Ibrahim Ssemujju Nganda, commonly known as Ibrahim Ssemujju, is a Ugandan journalist and politician. He is the member of Parliament representing Kira municipality in the 10th Parliament (2016 to 2021).

Background and education
Ssemujju was born in Bijaaba Village, Kyazanga Municipality, Lwengo District, on 23 September 1973. At that time, Lwengo District was still part of Masaka District. He is the son of Hajji Ali Nganda Nkwanga and Hajati Sophia Nalwooga, one of his forty-eight children and one of her sixteen offspring.

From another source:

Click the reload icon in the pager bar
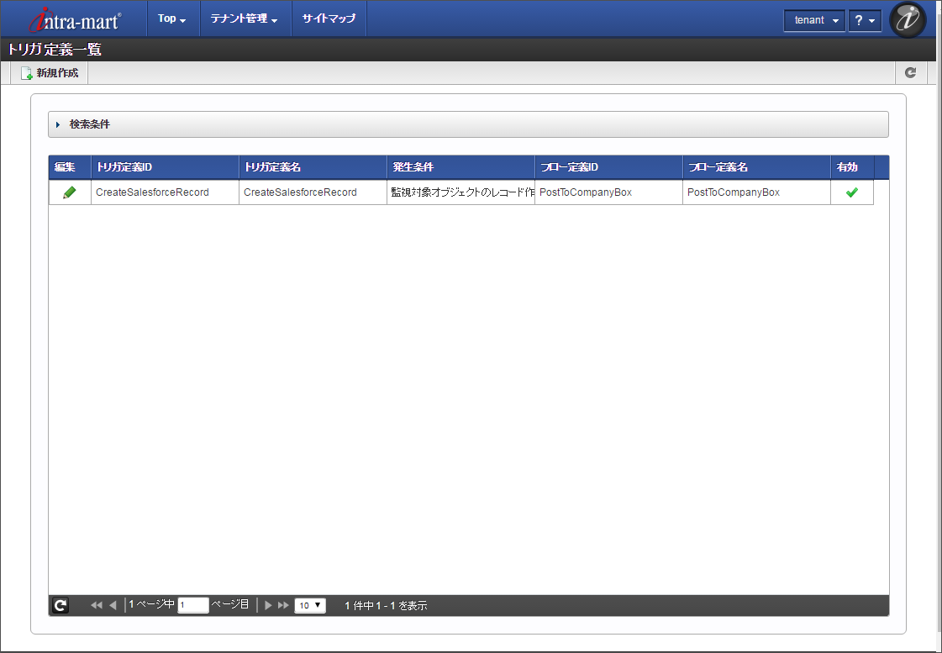942x653 pixels. (60, 604)
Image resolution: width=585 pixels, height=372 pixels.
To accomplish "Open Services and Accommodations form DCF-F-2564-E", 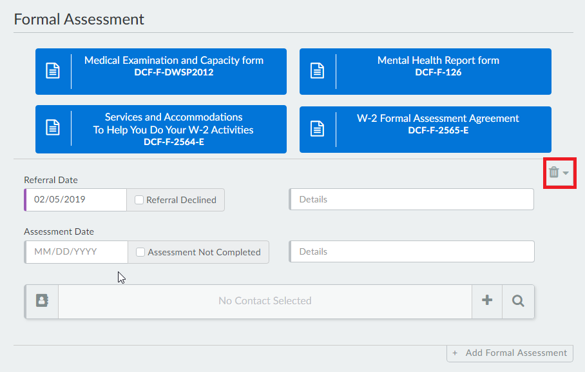I will point(173,129).
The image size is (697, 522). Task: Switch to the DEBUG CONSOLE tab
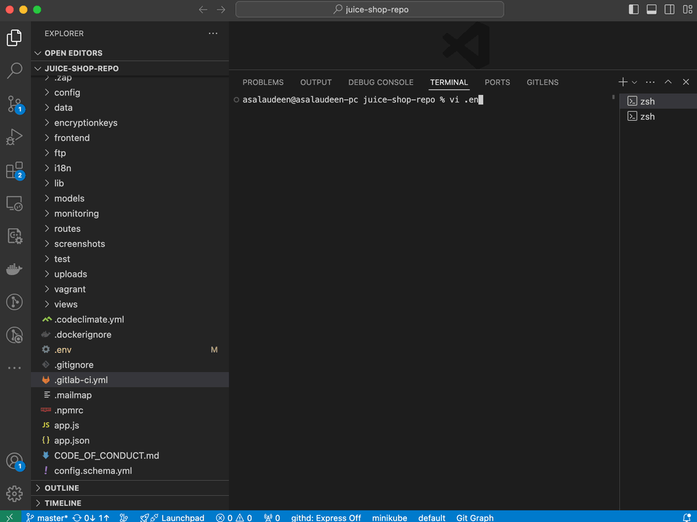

He attended the Bijaaba Islamic Institute, "a few meters from his birthplace", obtaining the Primary Leaving Certificate while there. After the institute started a secondary school section, Ssemujju joined. However, by Senior 2, most of his female classmates had found husbands and dropped out, while his male cohorts left for odd jobs in nearby Masaka Town. He raised whatever little capital he could and convinced his father to enroll him in Masaka Secondary School for his Senior 3 studies. At that time, he barely spoke any English, but they admitted him anyway.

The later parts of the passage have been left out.